- [任务要求]:
返回下文DTLE复制教程中自“# Address to”起至“-1 means disable.”止的原文，不作任何改动。

##### 引用原文 #####

初试DTLE-单向-聚合-分散复制
环境准备
主机名 | IP地址 | 部署服务 |
---|---|---|
study01 | 10.186.65.68 | DTLE、MySQL |
study02 | 10.186.65.71 | DTLE、MySQL |
study03 | 10.186.65.72 | DTLE、MySQL |
Ps:如果不适用容器进行部署,首先安装三台或以上MySQL实例,并开启binlog以及GTID |
DTLE概述
dtle (Data-Transformation-le) 是上海爱可⽣信息技术股份有限公司 开发并开源的 CDC ⼯具. 其功能特点是:
-
多种数据传输模式
- ⽀持链路压缩
- ⽀持同构传输和异构传输
- ⽀持跨⽹络边际的传输
-
多种数据处理模式
- ⽀持库/表/⾏级别 数据过滤
-
多种数据通道模式
- ⽀持多对多的数据传输
- ⽀持回环传输
-
多种源/⽬标端
- ⽀持MySQL - MySQL的数据传输
- ⽀持MySQL - Kafka的数据传输
-
集群模式
- 提供可靠的元数据存储
- 可进⾏⾃动任务分配
- ⽀持⾃动故障转移
单向复制/聚合/分散
DTLE支持的常见复制场景如下
-
按数据源/数据目标划分
- 支持1个源端到一个目标端的复制
- 支持多个源端到一个目标端的聚合复制
- 支持一个源端到多个目标的拆分复制
-
按网络类型划分
- 支持网络内部数据传输
- 支持跨网络的数据传输(可使⽤ 链路压缩/链路限流 等功能)
-
按集群规模划分
- 可配置单⼀dtle实例处理单⼀数据通道
- 可配置 dtle集群 处理 多个数据通道
DTLE单项复制
- 下载DTLE的RPM安装包
https://github.com/actiontech/dtle/releases/tag/v3.21.03.0
- 安装RPM包
[root@study01 ~]# rpm -ivh dtle-3.21.03.0.x86_64.rpm --prefix=/data/dtle
- 修改consul配置文件,如果安装时不指定安装路径,默认是在/etc/dtle目录下面
[root@study01 dtle]# pwd
/data/dtle/etc/dtle
[root@study01 dtle]# cat consul.hcl
# Rename for each node
node_name = "consul0" #定义consul名称,多集群名字不能重复
data_dir = "/data/dtle/var/lib/consul"
ui = true
disable_update_check = true
# Address that should be bound to for internal cluster communications
bind_addr = "0.0.0.0"
# Address to which Consul will bind client interfaces, including the HTTP and DNS servers
client_addr = "10.186.65.68" #本机ip地址
advertise_addr = "10.186.65.68" #本机ip地址
ports = {
# Customize if necessary. -1 means disable.

##### 原始数据 #####

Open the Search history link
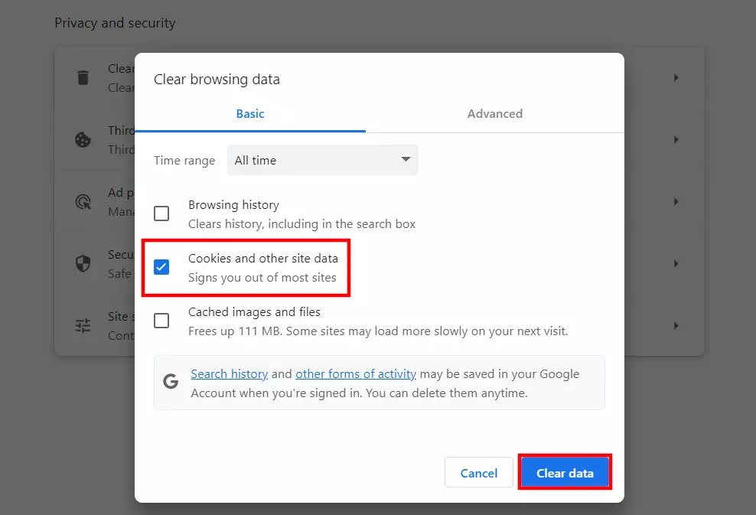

#####

- [完成结果]:
# Address to which Consul will bind client interfaces, including the HTTP and DNS servers
client_addr = "10.186.65.68" #本机ip地址
advertise_addr = "10.186.65.68" #本机ip地址
ports = {
# Customize if necessary. -1 means disable.